В болгарской живописи второй половины XIX–XX века немало хороших портретов; лучшим из них свойственны мастерство исполнения, большая выразительность образных характеристик, глубина и тонкость психологизма, оригинальность композиционных и живописно-пластических решений. Но скромный «Автопортрет» Захария Зографа среди них не теряется; занимая в их ряду особое место уже в силу своего первенства, сохраняя непреходящее обаяние, в чем-то очень важном он превосходит куда более виртуозные портреты. Конечно, сравнения здесь возможны условные и относительные: разные эпохи предопределяли существенные различия в содержательной и эмоциональной наполненности портретных образов, системе выразительных средств и т. д. Речь идет не о совершенстве рисунка, колорита, моделировки, а о той возвышенной духовности образа, непосредственности и чистоте его внутреннего лада, о том незамутненном лиризме, простодушии и чистосердечии, которые так покоряют в «Автопортрете» Захария Зографа.

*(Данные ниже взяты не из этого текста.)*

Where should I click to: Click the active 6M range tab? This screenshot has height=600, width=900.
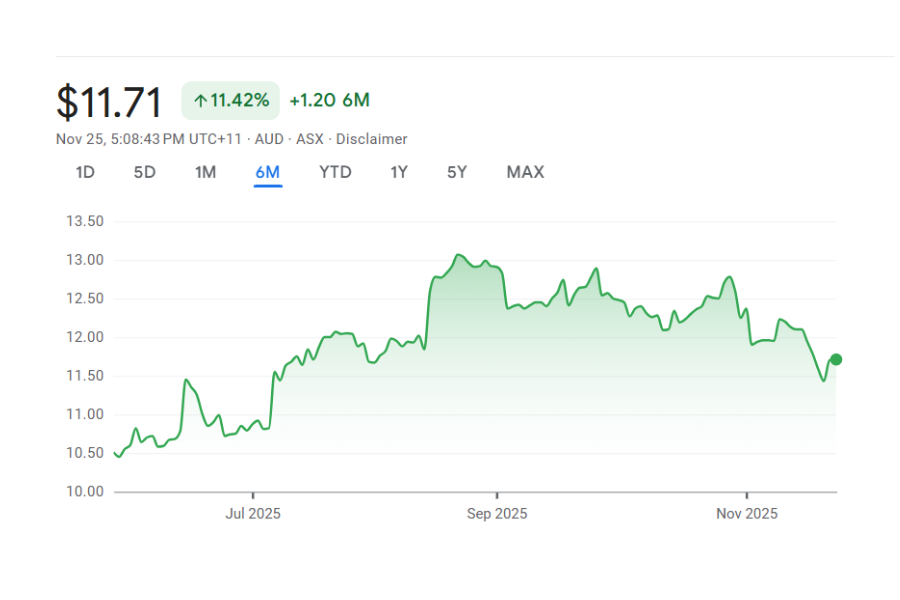pyautogui.click(x=268, y=172)
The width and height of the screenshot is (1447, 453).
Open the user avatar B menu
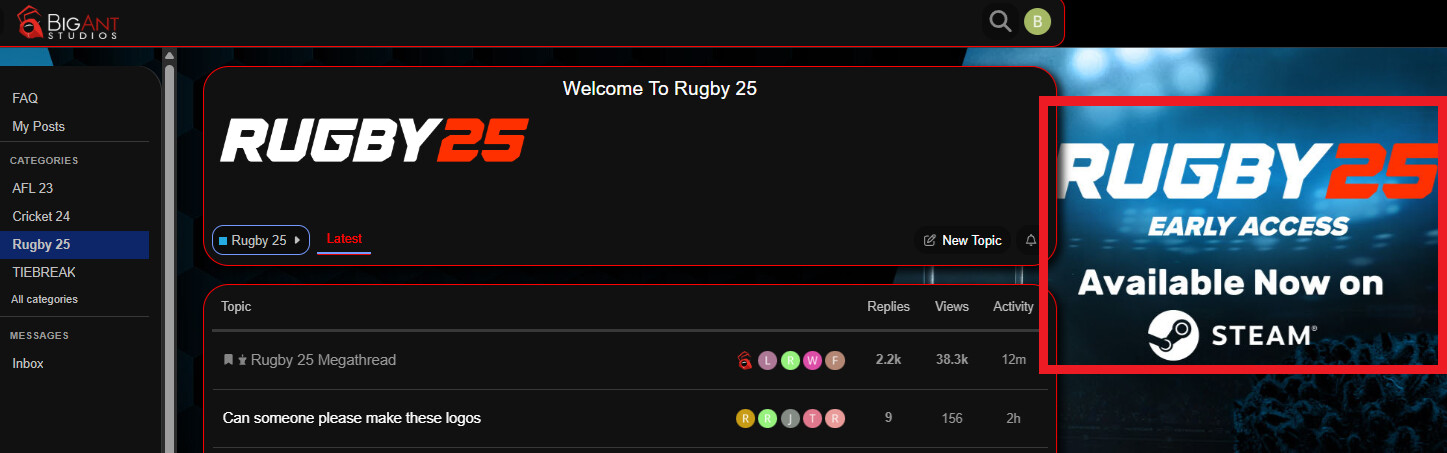pyautogui.click(x=1037, y=21)

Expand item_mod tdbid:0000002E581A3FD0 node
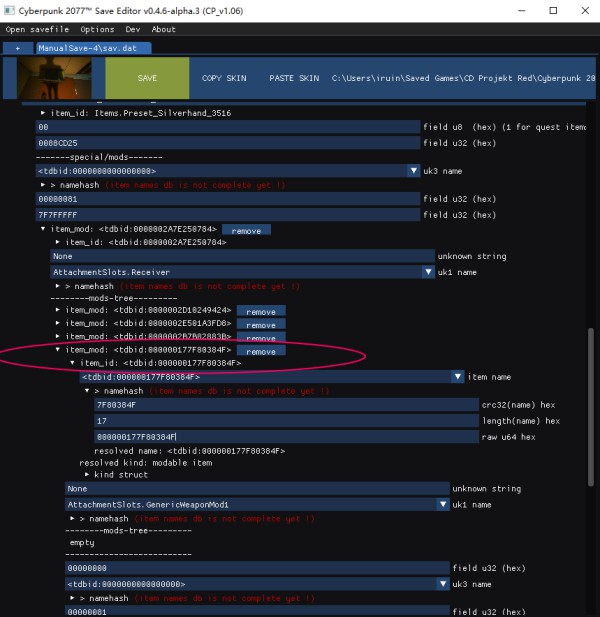click(57, 324)
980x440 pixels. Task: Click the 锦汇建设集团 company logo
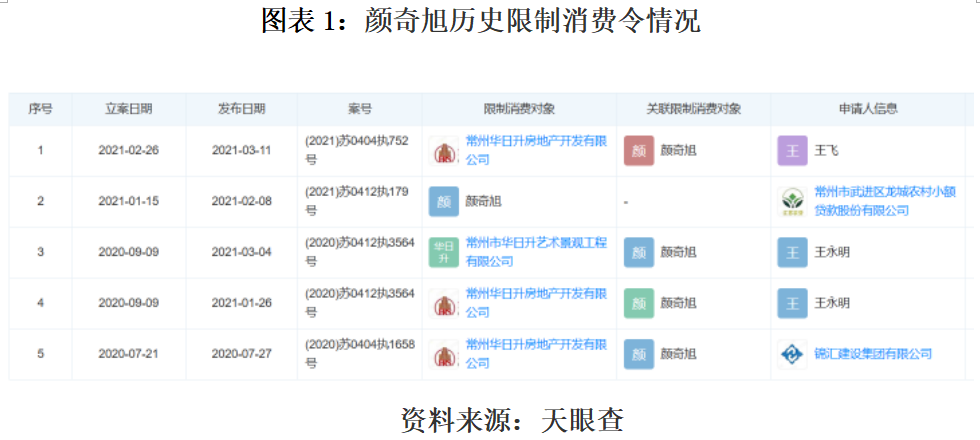pos(792,354)
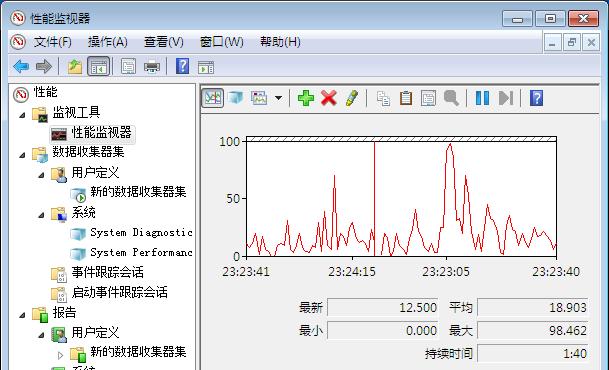Open the graph properties icon
This screenshot has width=609, height=370.
point(428,98)
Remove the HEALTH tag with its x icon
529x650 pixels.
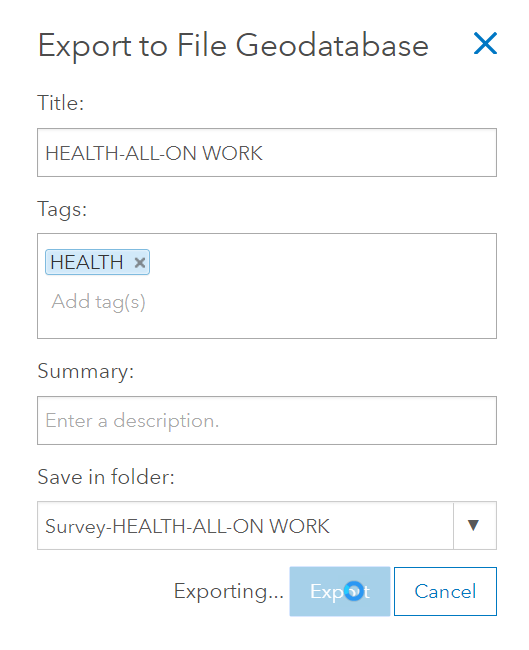click(x=140, y=262)
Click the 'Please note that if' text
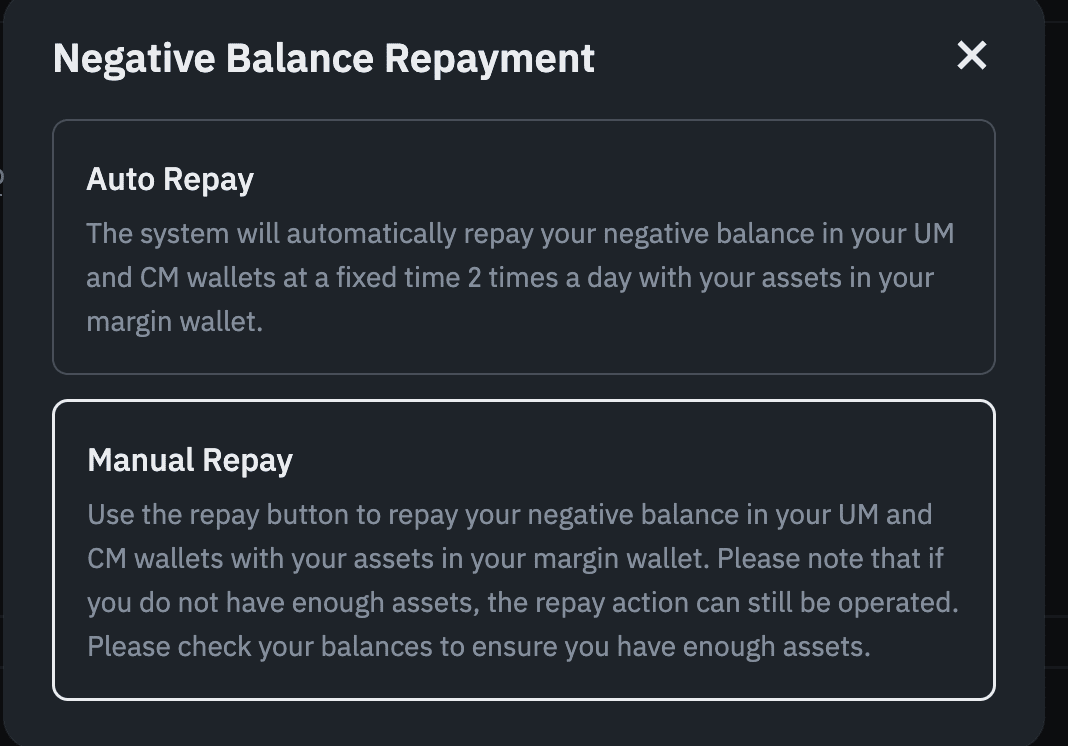This screenshot has height=746, width=1068. point(830,558)
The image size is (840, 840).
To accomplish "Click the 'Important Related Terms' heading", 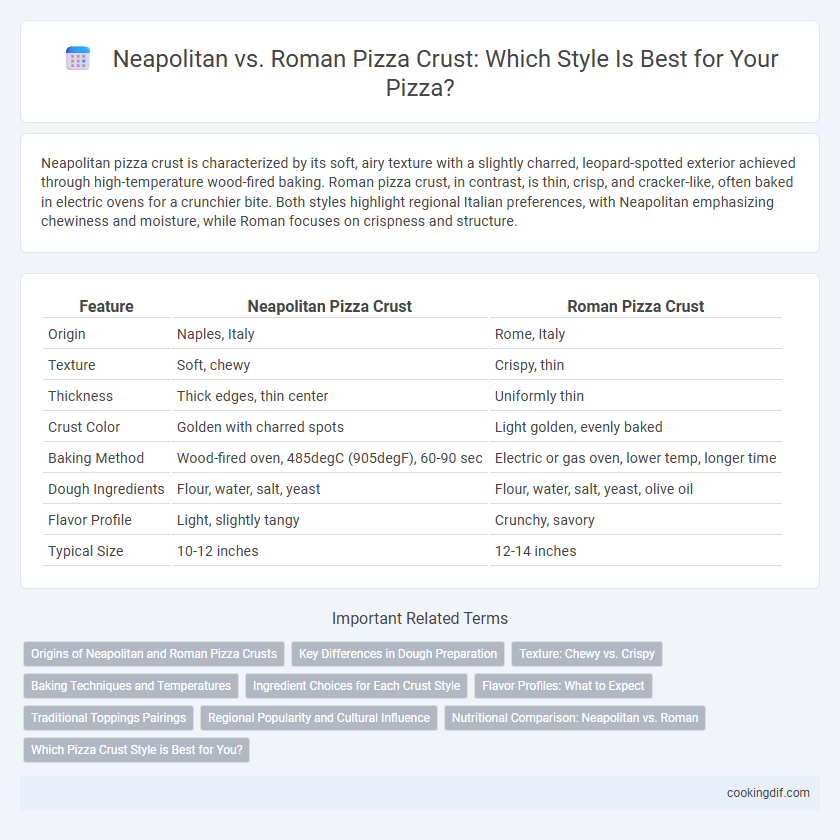I will tap(420, 618).
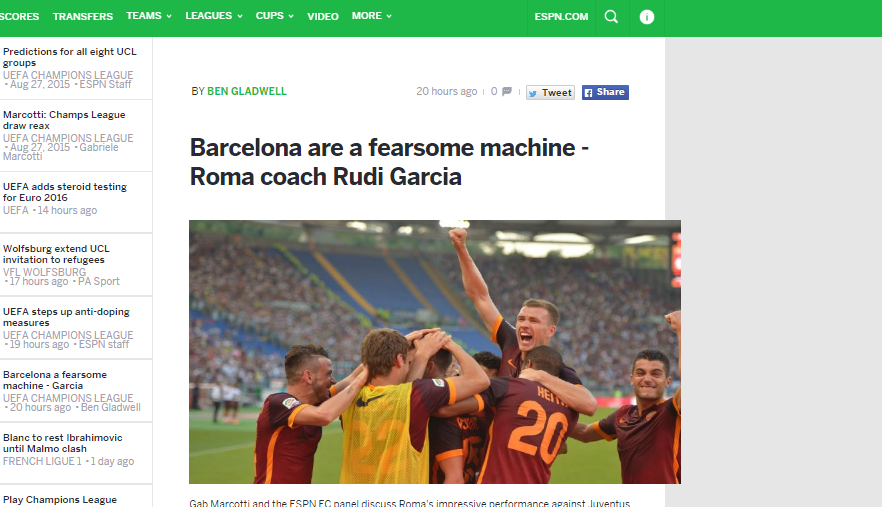The height and width of the screenshot is (507, 882).
Task: Share article via Tweet button
Action: (x=550, y=92)
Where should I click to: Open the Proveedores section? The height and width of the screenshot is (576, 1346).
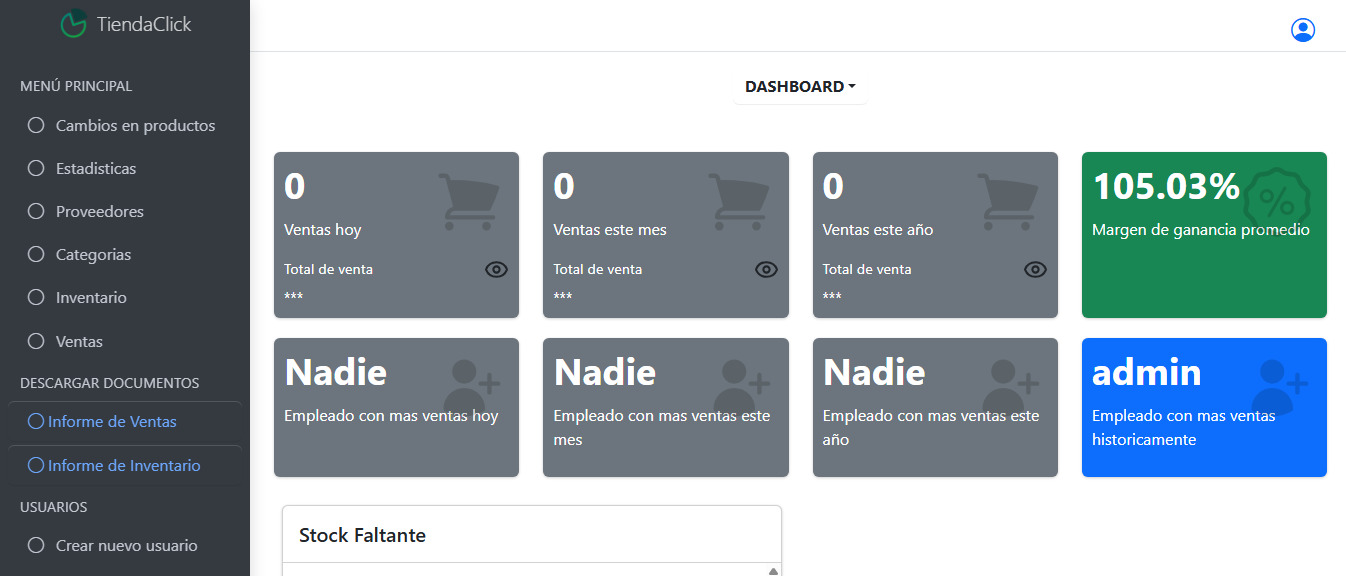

В монументальной целостности силуэта художника, облаченного в высокую шуберу и аскетический темный полумонашеский кюрк, в мягко и нежно круглящемся овале юного лица, озаренного ясным, строгим светом внимательных серых глаз, ощущается поэтическая гармония душевного мира и чувственного его воплощения, доступная лишь большим художникам. Эта же гармония разлита и в колорите портрета, в котором локальный, без резких акцентов цвет темной одежды, оживленный синевато-серой подкладкой и коричневатой меховой опушкой, сопрягается с золотисто-охристым фоном. «Тихая тональность и линеарная чистота» — так обозначил «Автопортрет» один из писавших о нем.
Смысловой и композиционный центр «Автопортрета» — тонкая кисть в поднятой руке художника. В более позднем автопортрете, написанном на стене церкви Преображенского монастыря, Захарий также изображает себя с кистью; но там жест руки и разложенные на столе другие принадлежности зографского ремесла придают атрибуту жанровую мотивацию; здесь же средство профессионально-сословного самоопределения поднято на уровень символа высшего предназначения художника, знака творческого деяния. Не утрачивая индивидуальной конкретности, образ зографа обретает своего рода «богоравность» творца, соединившего смиренность и несуетность изобразителя святых с горделивым сознанием избранности художника и его роли в духовном и историческом бытии народа. Наверное, не случайно положение руки с кистью ассоциируется с магическим жестом благословения; но связь эта опосредованная, ибо перед нами не «святой человек», а «человек святого дела».
Нет, Захарий не был святым, и его «Автопортрет» — не «зеркало души» художника: не отразились в нем ни темперамент честолюбивого зографа, мечтавшего о славе и отнюдь не чуждавшегося при этом земных радостей и тревог, ни его практицизм, ни погруженность в злободневные проблемы современной жизни, ни многое, многое другое. Будь все это — получился бы совсем иной портрет, но не возвышенный гимн духовности художника, его искусству, так же как «Неофит Рильский» — гимн разуму и научному познанию, а «Христиания Зографская» — красоте.
Общность исходных установок не снимает, однако, существенных различий в стилистике этих произведений. «Бюргерский натурализм» портретов Неофита Рильского и Христиании Зографской сменяется поэтическим реализмом «Автопортрета», основанным на органическом синтезе новой гуманистической концепции созидающей личности с отшлифованной веками иконописной системой. Мотив «предстояния», торжественная статика иератического образа, орнаментально-плоскостная трактовка формы, «иконность» гладкого фона, обобщенный лаконизм композиции, исключающий преходящее и сиюминутное, — все эти выразительные средства в итоге приводят к доминированию духовного над материально осязаемым. Большое значение приобретает здесь и отношение человека к пространству. Если в «Неофите Рильском» стол, глобус, книги создают иллюзию трехмерной реальной среды, то в «Автопортрете» небольшой фрагмент подставки, на которой покоится рука художника, так и не прорывает плоскость холста третьим измерением, и это также сближает портрет с иконописными традициями.
Такое смещение акцентов может показаться неожиданным. Казалось бы, устремившись к новым для болгарского искусства той поры жанрам и средствам европейской живописи, художник должен был развивать достигнутое в портретах Неофита Рильского и Христиании Зографской, закрепляться на завоеванных позициях, а не возвращаться к иконописным приемам (этот поворот в творчестве Захария Зографа один из авторов назвал «настоящим сюжетом для романа»). Между тем в видимой парадоксальности ситуации выступает убеждающая логика творческого развития художника, его глубинные связи с национальной, живой и полнокровной даже в первой половине XIX века культурной традицией. «Художник, — пишет В. Свинтила, — сумел в новое искусство, где уже присутствуют социальные характеристики и торжествует индивидуализация, внести структуру старой болгарской живописи» [71, с. 14].